If I believe the character would swear, the character swears. I like to think my characters dictate their language to me.—historian, writer and actor Christine Caccipuoti

Painted on a wall beneath tall office buildings
Deeds not Words, at the Bearpit in Bristol

Some characters would sound false (to me!) if they said ‘oh dear’ or ‘oh god’ or anything else… Who decided these words were bad anyway?Jennifer Riddalls, copywriter and Writers Forum Flash Fiction winner 2017

What comes out of your mouth reveals what’s inside your heart / mind / soul, but I’m currently writing a story in which characters swear (a bit) because of who they are and the extremity of the situations.—Fantasy writer Marcus Bines, published in the Shadows of the Sea anthology

Even if I didn’t write YA I wouldn’t swear in my writing. I think it’s unnecessary but doesn’t bother me to read swear words in books. There are plenty of synonyms that work just fineKelsey Atkins, author of the YA fantasy series Finding the Light

I try to choose stronger words and rely on physical descriptions and reactions to convey strong emotions. —Literary fiction writer and Insecure Writers’ Supporter George R McNeese

I go by the same rule as I do for similes and metaphors. Once a page, tops, and only if you must. personally I find similes and metaphors far more offensive than a good swear…! —short story phenomenon and photographer Jason Jackson

In my current piece on William Morris in Iceland, the decision was already made for me: Morris was well known for his temper and swearing.Laurie Garrison, Founder of the vital Women Writers School

I enjoy a well-timed swear myself. It’s part of the joy of language.Alex Clark, Writers HQ rep and Cheltenham Flashers Club founder

Sometimes it’s more like a spoken punctuation rather than actual words —scifi and fantasy writer Mark Huntley-James

All words are permitted in proper context. Trust your reader.—Stephen Hines

Words are words and they are there to be used. However, on the page they can be a distraction and too many can ruin a good piece of writing. So I am selective but I use ALL of them.–Stephen Tuffin,  flash fiction author and writing lecturer who’s been known to give students a class on ‘Choosing Your Fucks Carefully.’

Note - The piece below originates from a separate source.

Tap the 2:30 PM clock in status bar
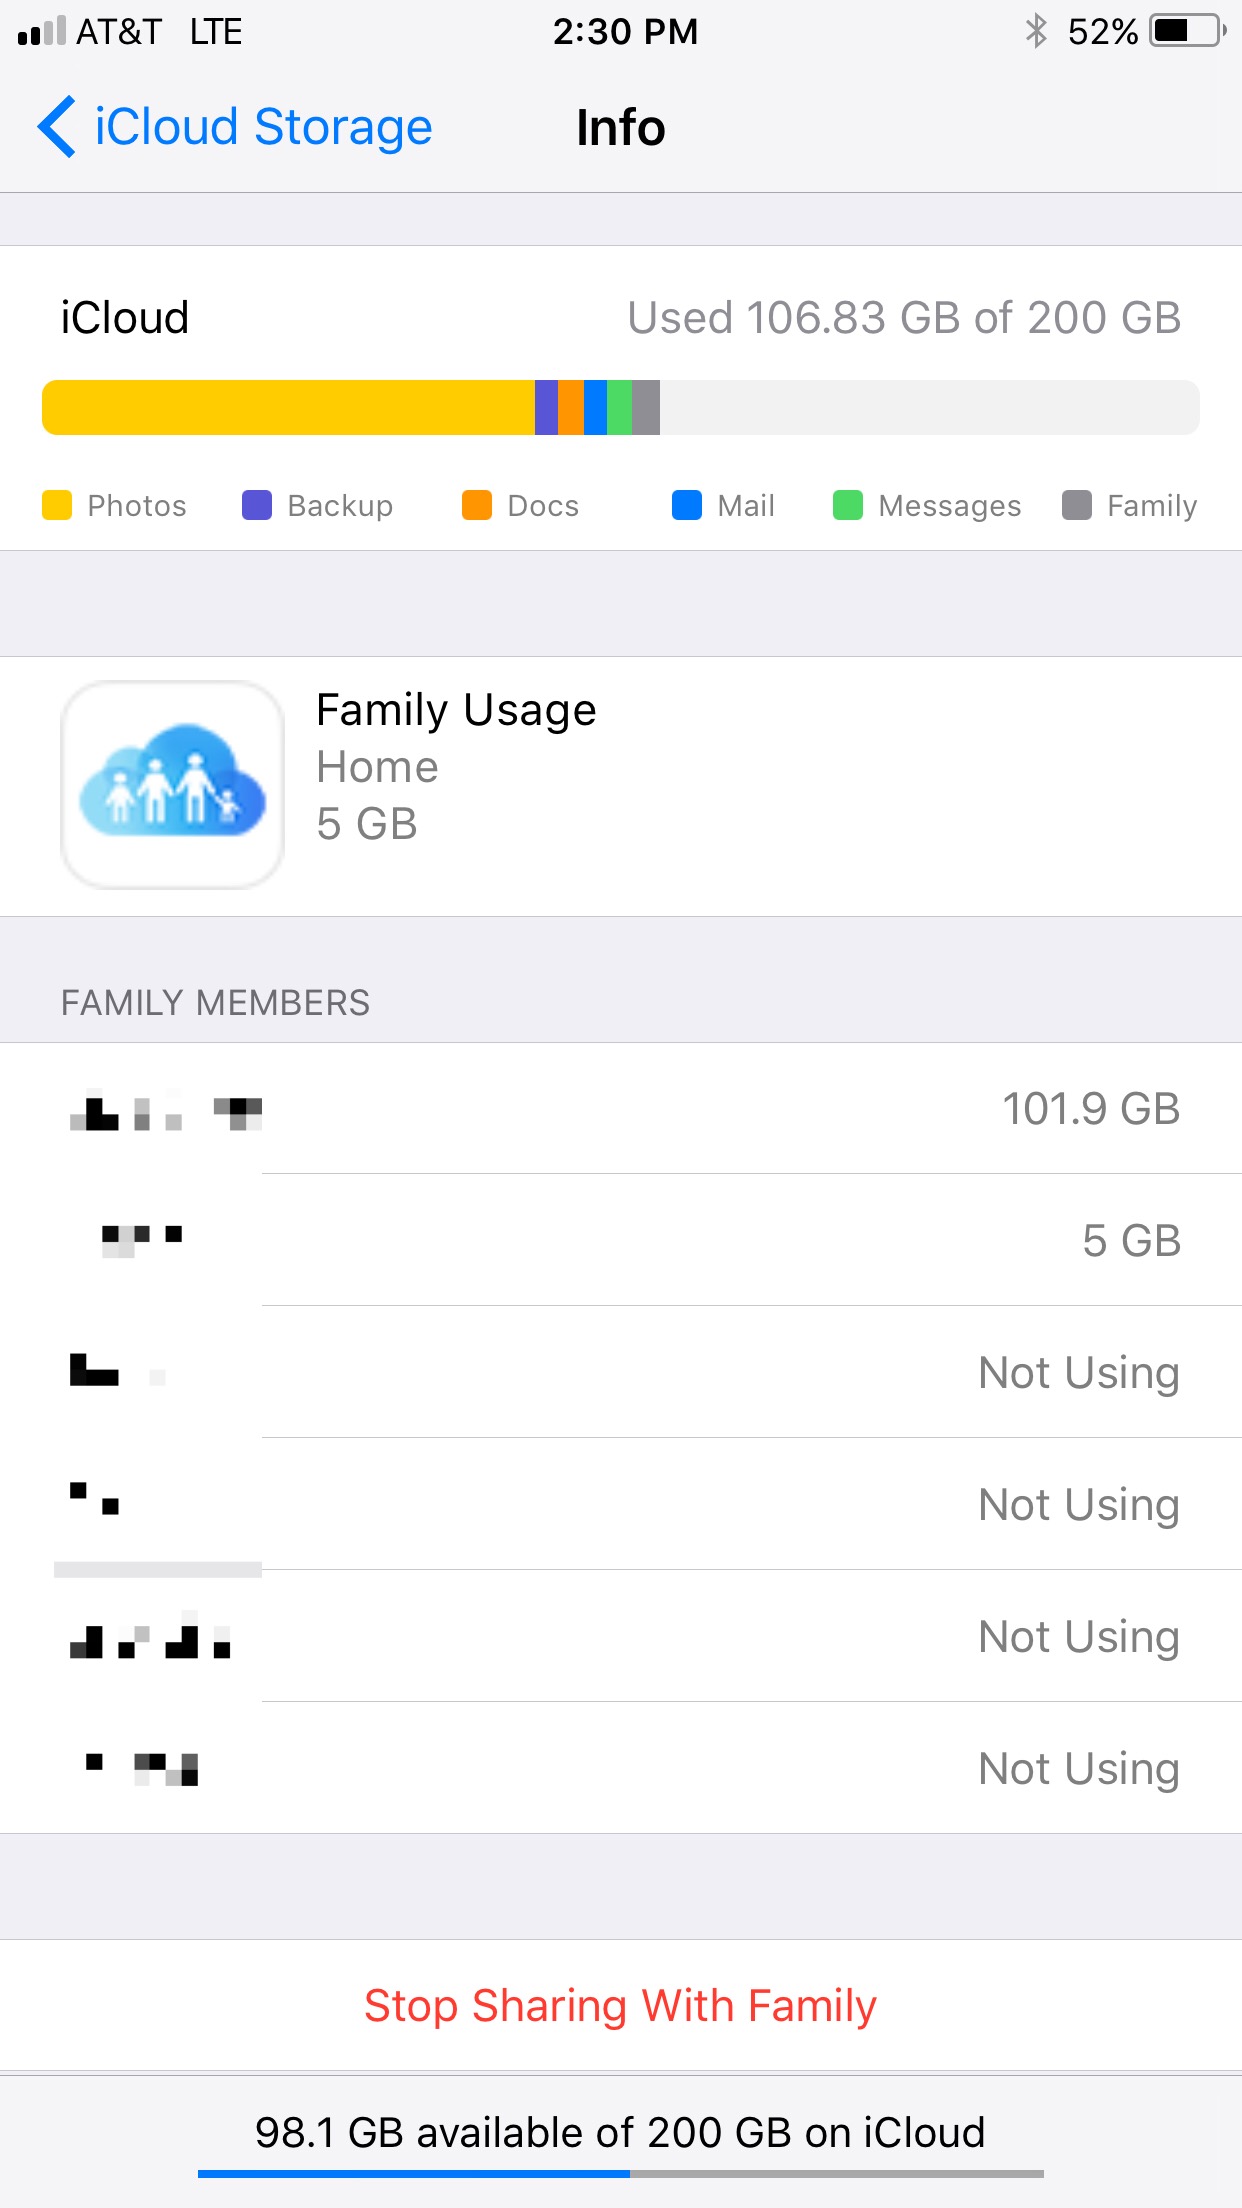 625,31
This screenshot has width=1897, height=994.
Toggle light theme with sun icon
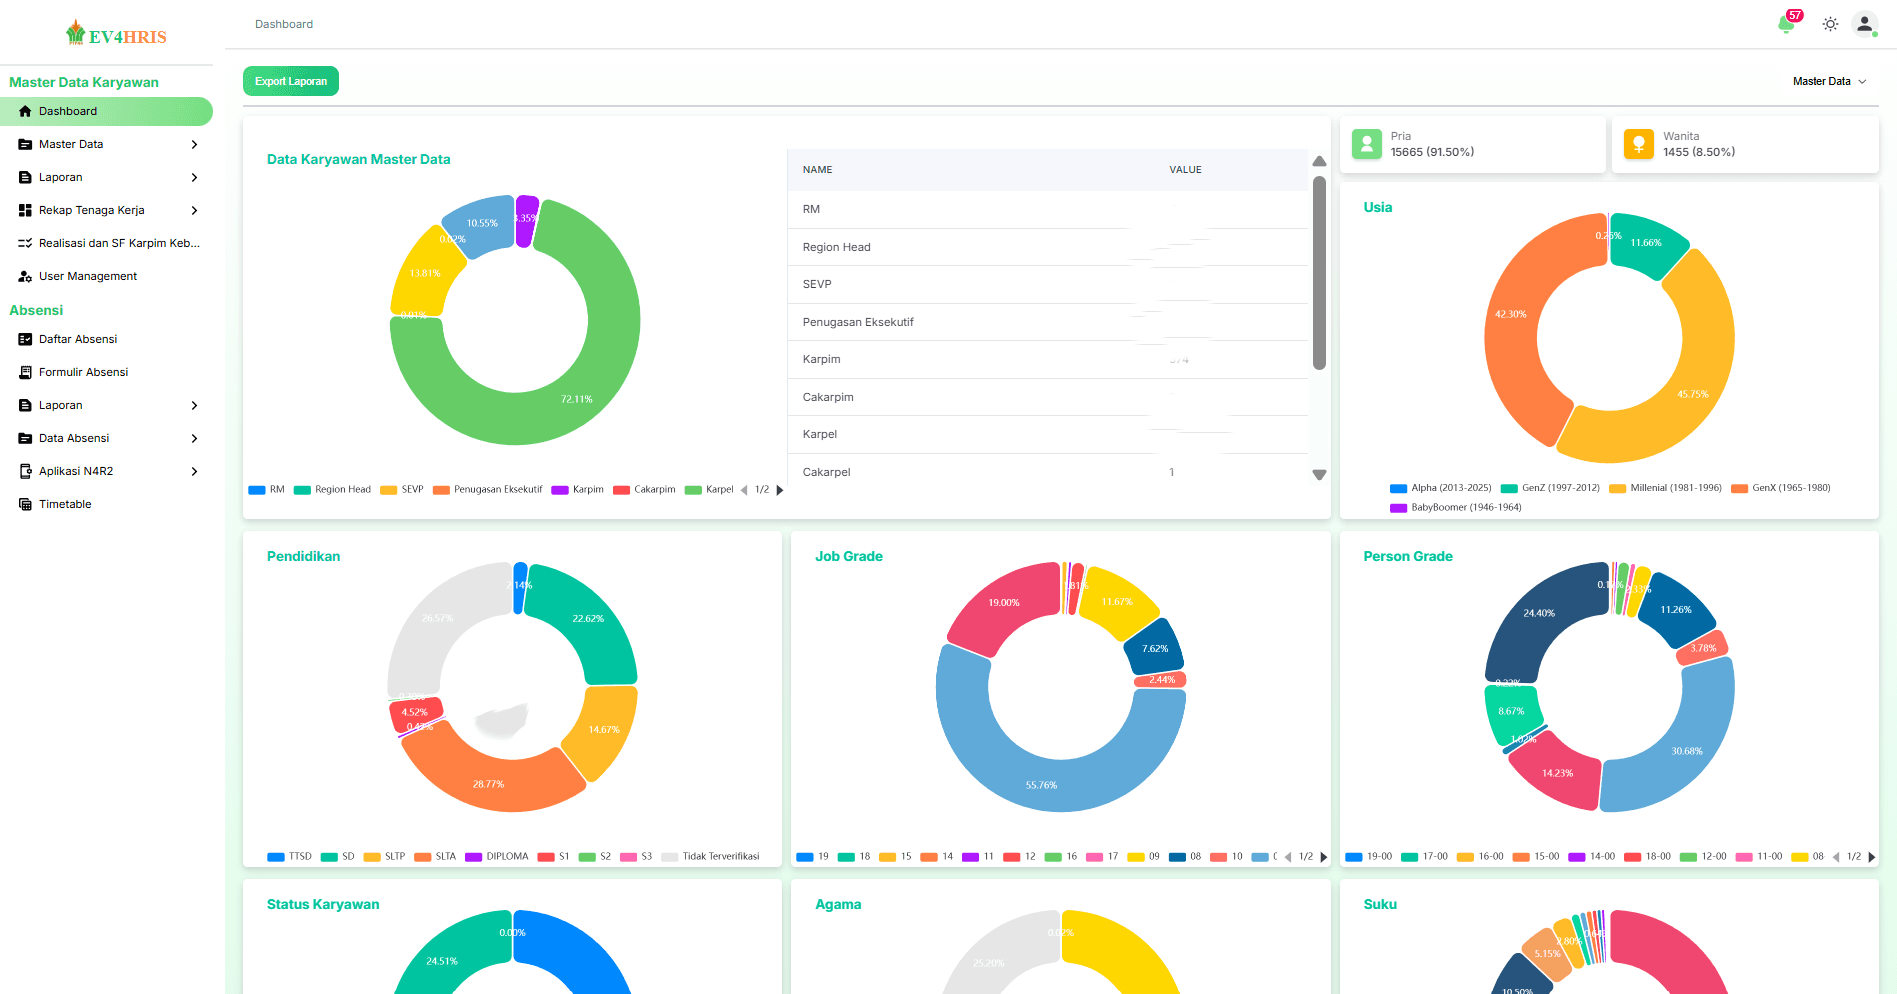pos(1830,24)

I respect writers who try to use words other than curses. It sometimes feels like a cheat, doesn’t it, to use a single, often body function-related word to encompass a grave situation? On the other hand, there are a lot of characters who will swear. And to all of us, the characters are paramount, not the language they happen to use.

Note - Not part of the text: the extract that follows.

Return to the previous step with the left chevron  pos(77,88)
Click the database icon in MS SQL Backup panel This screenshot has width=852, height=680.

In the end, words are just tools to chisel our characters. They’re the clothes we dress a story in to send it out to the world. We mustn’t get distracted by them. Let’s mind immigrant children alone in detention centres, plastics going in our oceans, racism in our institutions, intolerance in universities, hurricane victims in Puerto Rico, social anxiety in our kids, and guns going into our schools. Let’s mind all that, and let the language go where it must.